Waller J L, Addy C L, Jackson K L, Garrison C Z
Department of Epidemiology and Biostatistics, University of South Carolina, Columbia 29208.
Stat Med. 1994 May 30;13(10):1071-82. doi: 10.1002/sim.4780131009.
We investigate methods for the construction of confidence intervals for a proportion in a stratified two-stage sampling design with few events occurring in a small number of large, unequal size strata. The critical aspect is the incorporation of the weighting scheme into the construction of a single overall confidence interval. With small numbers of events, the binomial based methods may be inadequate since the normal approximation is not valid.
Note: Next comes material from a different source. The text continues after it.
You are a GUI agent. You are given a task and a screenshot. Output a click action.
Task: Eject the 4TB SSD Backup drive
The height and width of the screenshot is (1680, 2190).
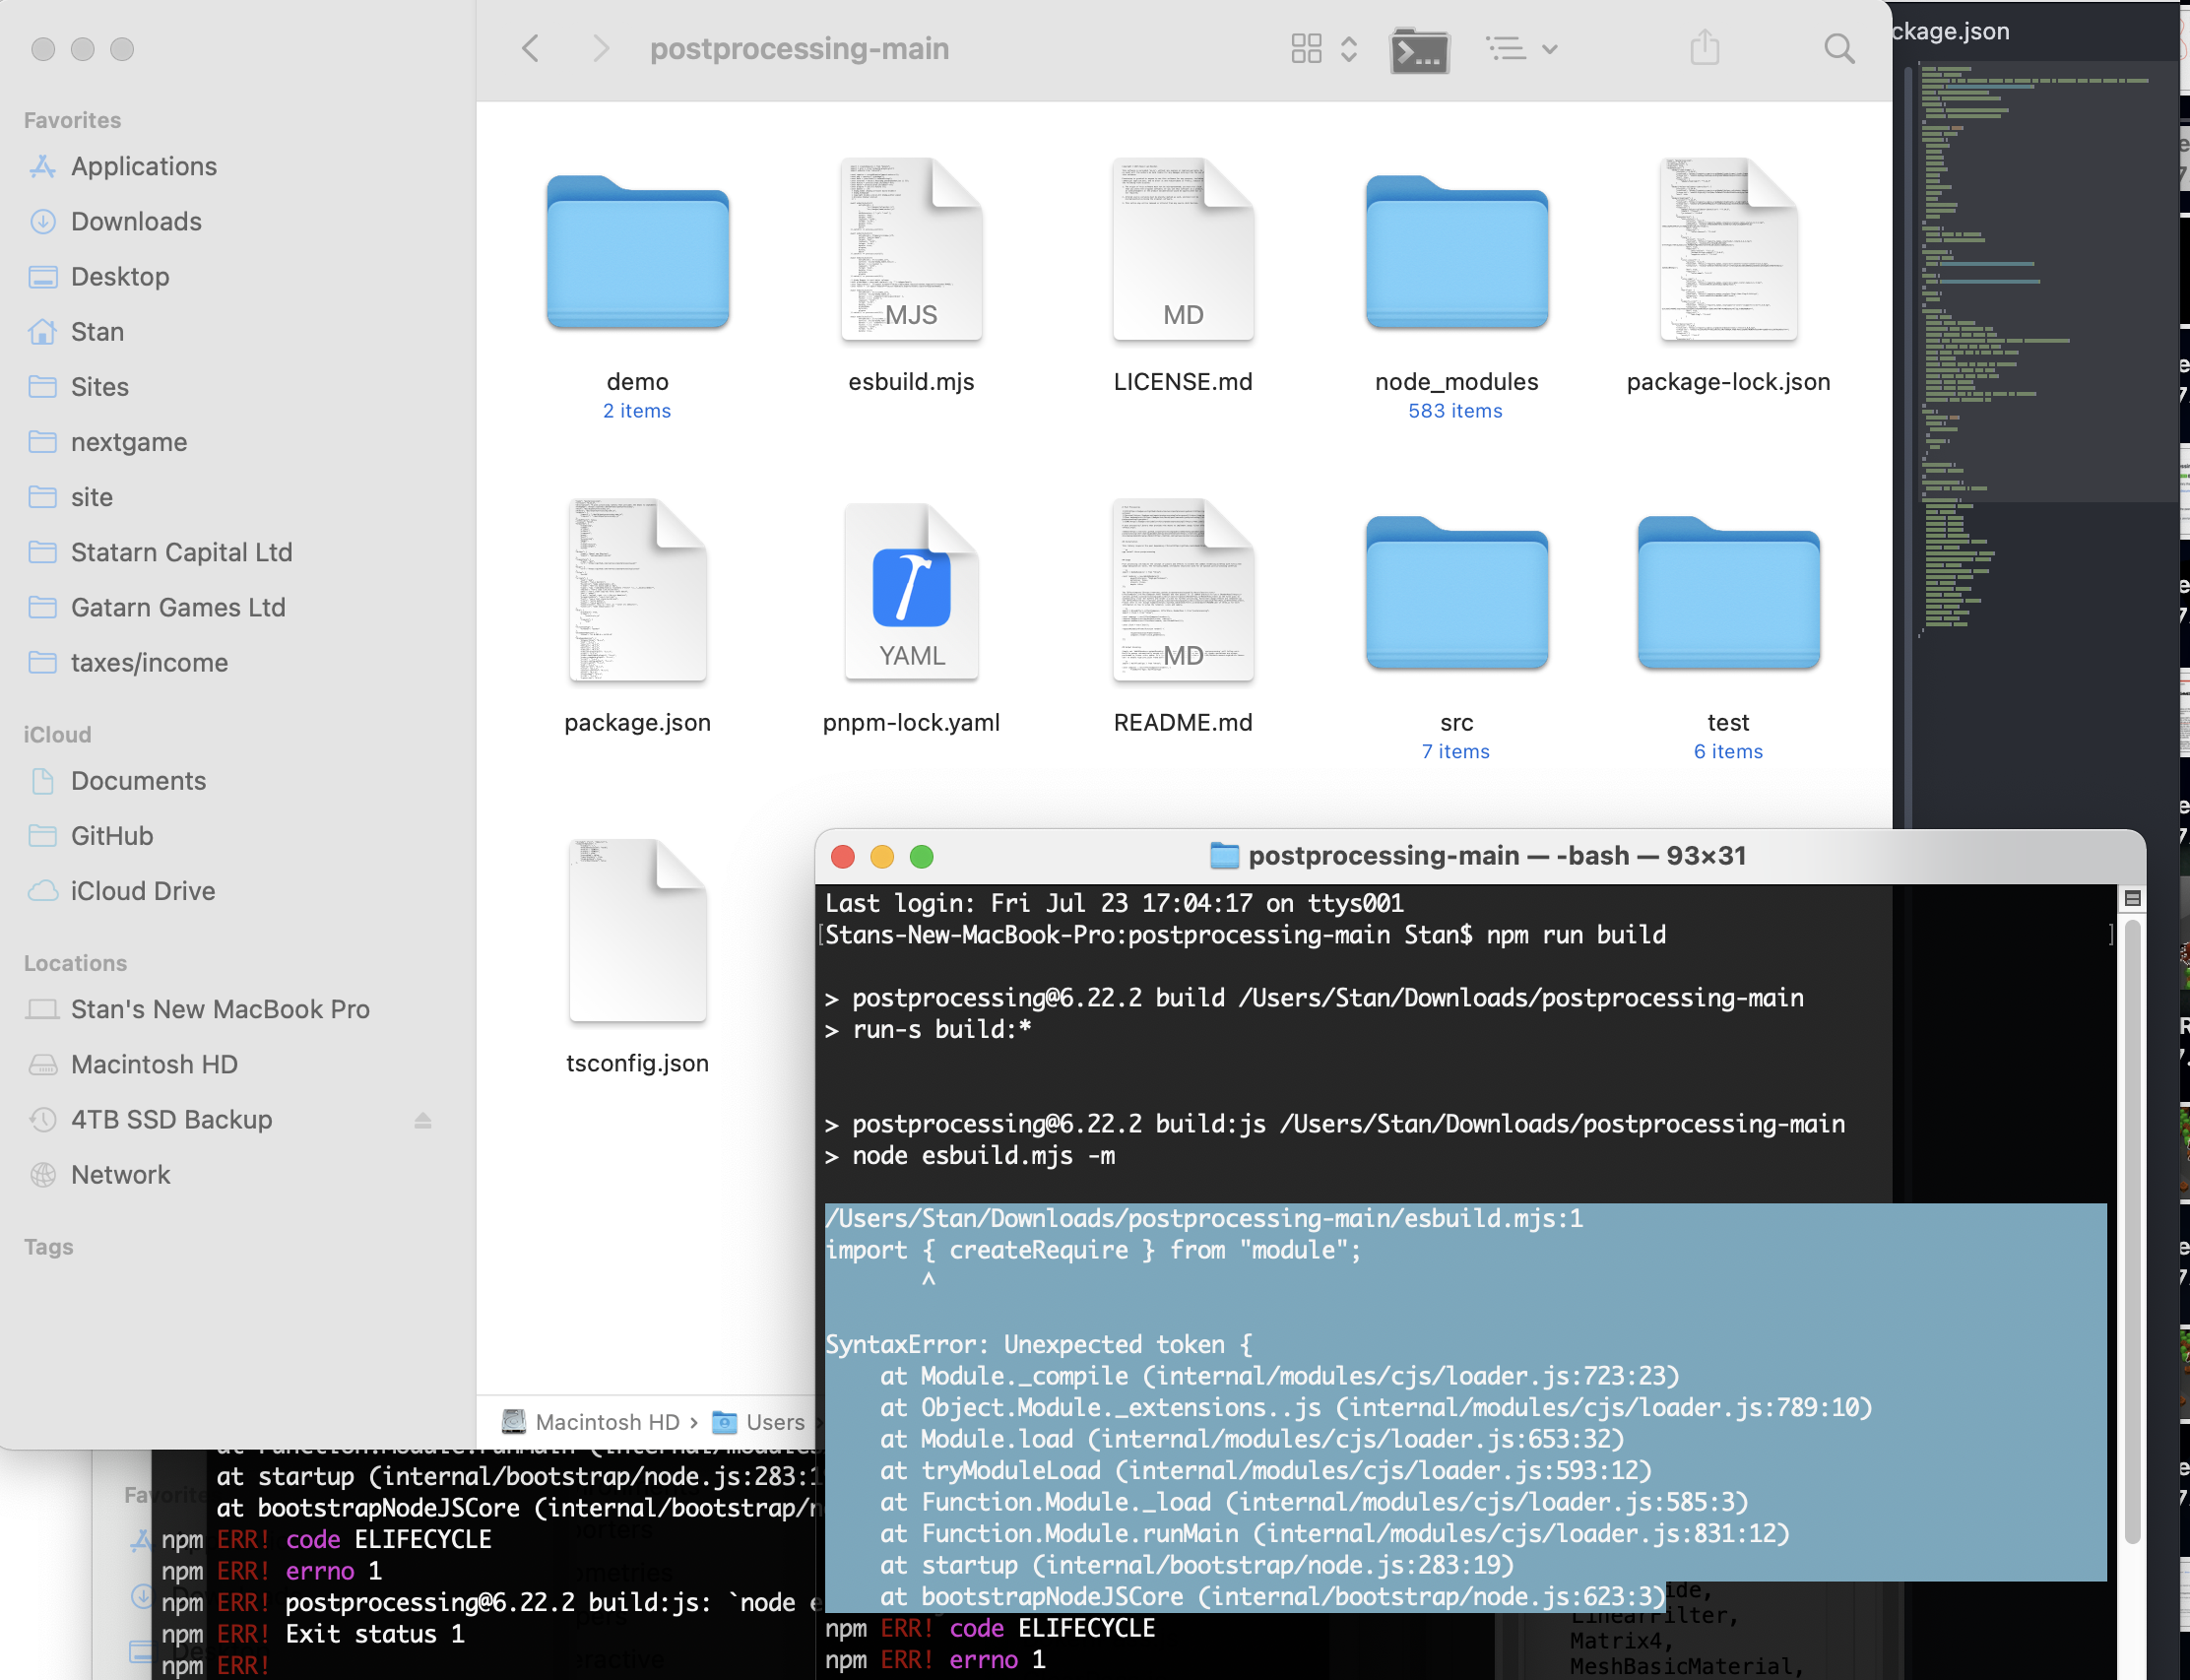[422, 1119]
Computer simulations compare coverage probability and bias for five methods of obtaining confidence intervals for proportions by combining: (1) binomial variances; (2) confidence intervals based on the F-distribution approximation to the cumulative binomial; (3) the binomial variance method with exact confidence limits when a zero prevalence occurs in any stratum; (4) confidence intervals based on the F-distribution using a rescaling factor; and (5) the binomial variance method with exact confidence limits using a rescaling factor. The method that performs best in terms of coverage probability is the combination of stratum specific confidence intervals based on the F-distribution using a rescaling factor. The methods involving the binomial variance tend to be negatively biased and the methods based on the F-distribution tend to be positively biased. Application of these methods with data from a study of adolescent depression that employs a stratified two-stage sampling design is consistent with these results.
我们研究了在分层两阶段抽样设计中为比例构建置信区间的方法,该设计中在少数几个规模大且不等的分层中发生的事件较少。关键在于将加权方案纳入单个总体置信区间的构建中。由于事件数量较少,基于二项式的方法可能并不充分,因为正态近似无效。计算机模拟比较了通过组合以下五种方法获得比例置信区间时的覆盖概率和偏差:(1) 二项式方差;(2) 基于F分布近似累积二项式的置信区间;(3) 当任何分层中患病率为零时具有精确置信限的二项式方差方法;(4) 使用重缩放因子基于F分布的置信区间;(5) 使用重缩放因子具有精确置信限的二项式方差方法。在覆盖概率方面表现最佳的方法是使用重缩放因子基于F分布的特定分层置信区间的组合。涉及二项式方差的方法往往存在负偏差,而基于F分布的方法往往存在正偏差。将这些方法应用于一项采用分层两阶段抽样设计的青少年抑郁症研究的数据,结果与此一致。